How to prevent back and neck pain when you’re traveling
By: Tony Gould, PT, DPT
Director of Ancillary Services and Physical Therapist
Amery Hospital & Clinic
As a physical therapist at Amery Hospital & Clinic and the Fitness Center, I help many patients with back and neck pain. And unfortunately, national statistics show this type of pain will affect most of us at some point in our lives.
The good news is that back and neck pain can often be managed with exercise and activity modification. Making small changes to your habits and routine can do a lot to help prevent and ease it, and that’s especially true when it comes to travel-related pain.
Few things can ruin a vacation or time with friends and family faster than a sore back or neck. Yet it’s very common to start aching in these places during (or shortly after) a long flight or road trip. That’s why as we enter the year’s busiest travel time, I want to share my top advice for avoiding and minimizing back and neck pain.
If you’re one of the millions of Americans who will be driving, sitting in a car, flying or sleeping somewhere new over the holiday season, keep these tips in mind:
1. Motion is lotion for your body! Even when traveling, it’s important to stay active to prevent back pain.
- Use the 30-minute rule. If you are sitting or standing for 30 minutes, change position. Even if it is only a brief change, it can help prevent back pain. Really, I promise, your back will thank you in the long run.
- Take regular stretch breaks. Stop every 60-90 minutes to get out and walk around when traveling by car, or get out of your plane seat and walk the aisle if permitted.
- Do simple exercises while seated to help keep your back from getting stiff. If you find yourself slumping, sit up a little straighter for a while. You can do something called a pelvic tilt while sitting on a plane or in the car to mimic the sit-to-stand motion.
2. Stress can contribute to the intensity of low back pain. The better you can manage stress, the better you can prevent back pain and the less you will hurt.
- Don’t hesitate to ask for help. Make things easier on yourself and let those who offer to help do so. If the flight attendants will help you lift your bags to the overhead compartment, let them.
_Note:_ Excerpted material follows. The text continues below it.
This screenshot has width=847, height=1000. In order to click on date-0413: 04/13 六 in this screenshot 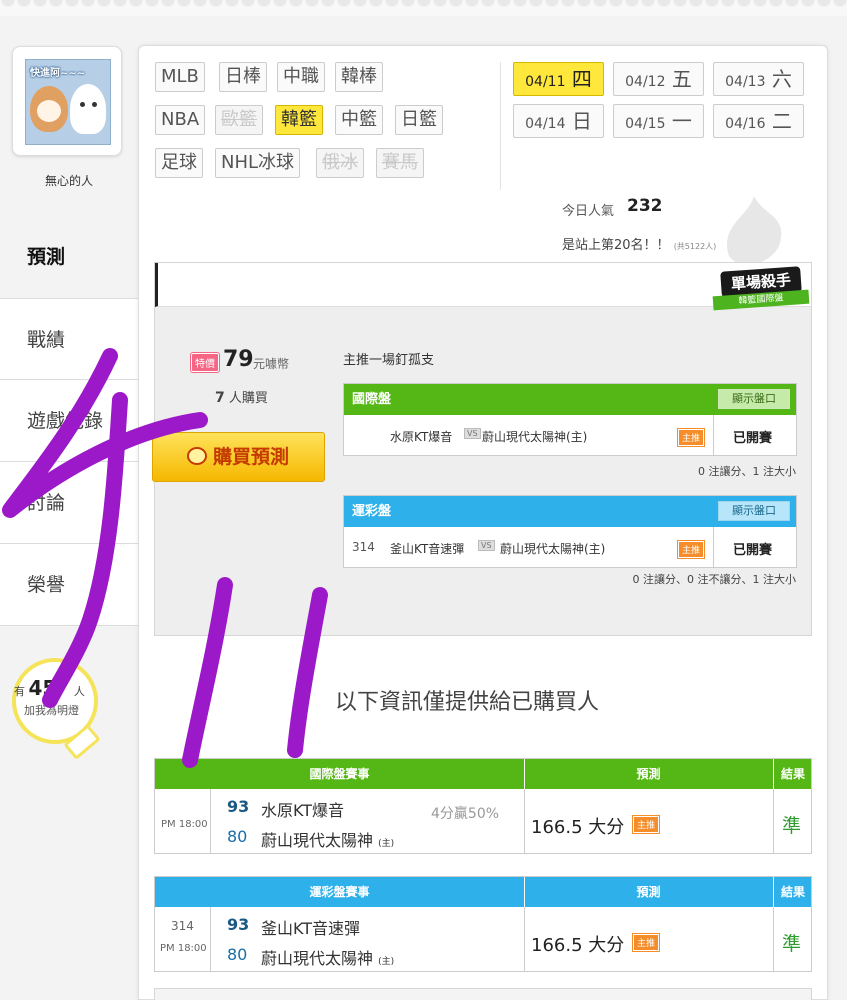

- Plan ahead. Make a list of everything that needs to get done, and allow extra time to do them all in case things don’t go according to plan. That will make it easier to adjust if something unexpected comes up at the last minute (like, traffic or long security lines). If nothing goes awry, you'll have extra time to relax!
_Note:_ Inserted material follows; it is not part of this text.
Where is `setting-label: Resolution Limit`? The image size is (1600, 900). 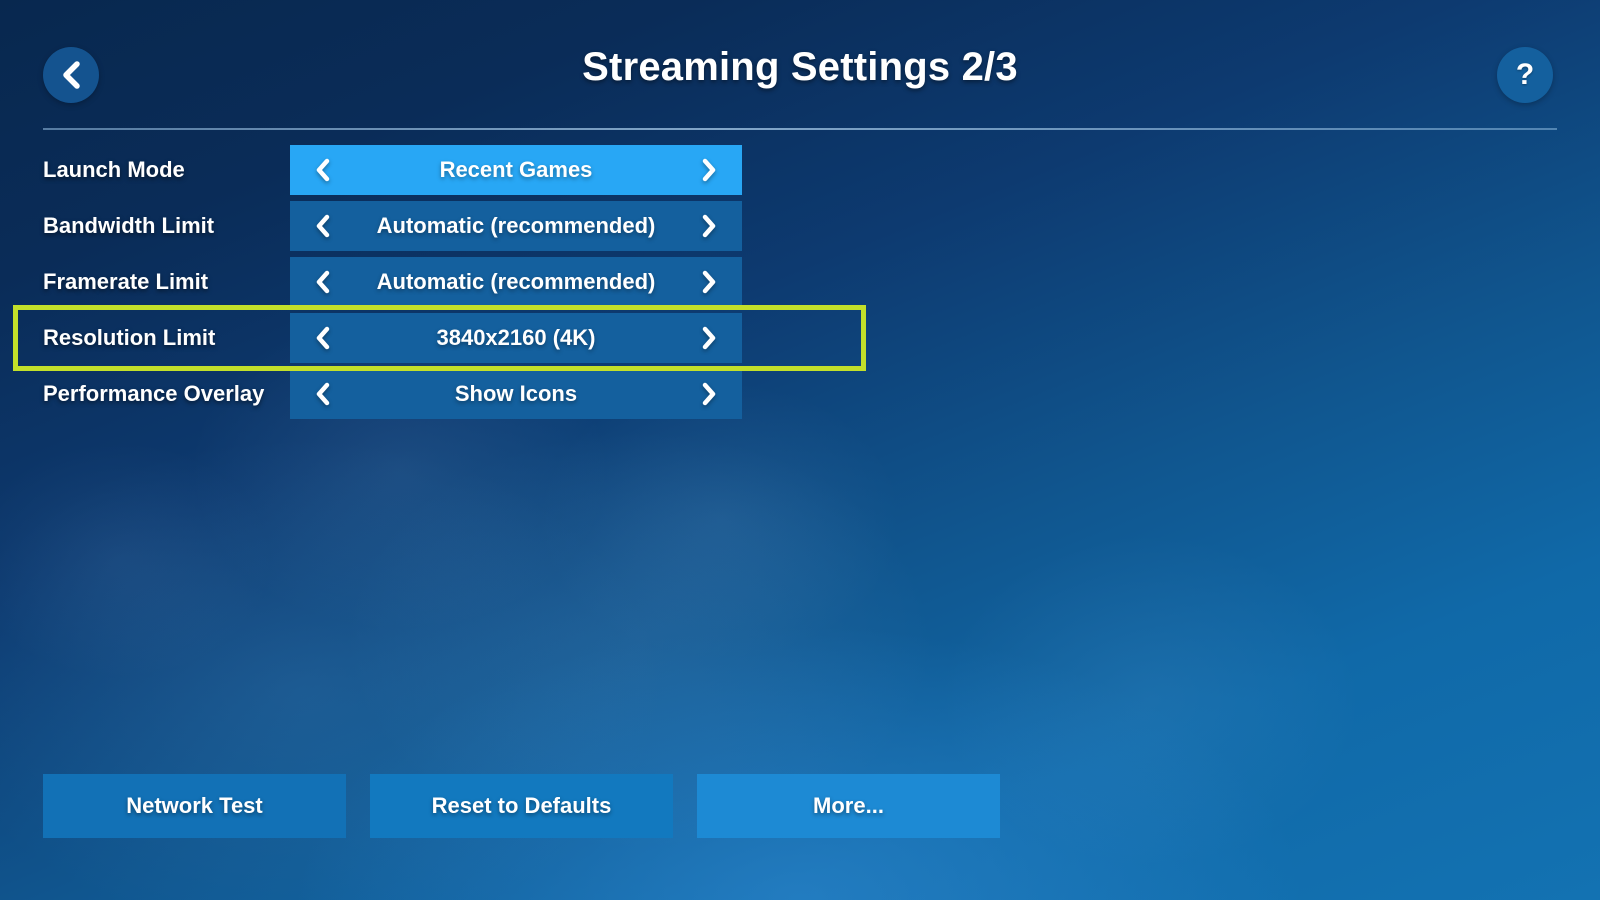
setting-label: Resolution Limit is located at coordinates (130, 338).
- Practice deep breathing and other mindfulness techniques. Search “progressive muscle relaxation” on YouTube and give meditative exercise a try. Most of these guided videos are 10-20 minutes long, which often makes them a less time-intensive alternative to yoga or meditation. And since they can easily be done in an airplane seat, they can be very helpful in counteracting the issues that can come from back pain and flying.
3. There are certain activities that may lead to back pain from driving or flying. So when you’re traveling, make simple changes to what you’re doing to prevent back pain from flaring up.
- When you’re spending a long time in a car or plane…Use a rolled up towel, sweatshirt, lumbar roll or a water bottle to give your back the proper support it needs for a long trip. Place the object just below the small of your back, above your hips.
- When you’re sleeping in a car or plane…Use a neck pillow because they really do help. Having a neck pillow will keep your spine in better alignment. That will decrease the stress that resting in an upright position can put on your neck. If you don’t have a neck pillow, roll up a towel, sweatshirt or small blanket and wrap it around your neck.
- When you’re standing in lines…Keep your weight equal between both feet, or shift your weight back and forth. When it comes to the issue of back pain and flying, waiting to go through airport security is often a culprit. You can also try propping a foot up on a bag or curb to decrease the stress to your spine.
- When you’re lifting luggage or heavy items off the ground…Use a wide stance with your feet and squat down using your legs. Keep your butt back and put your weight through your heels.
- When you’re picking small objects off the floor…Try a technique called the “golfer’s lift.” Kick one leg behind you and bend at the hip like a pendulum, keeping your low back straight. Reach to pick up the object with one arm while using the other to hold a stationary object for support.
- When you’re sleeping in a different bed…Use blankets to help cushion a hard mattress if you prefer softer surfaces. If you’re lying on your back, prop up pillows under your knees. Or if you’re lying on your side, put a pillow between your knees. This will help you prevent back pain by keeping your spine in a better position.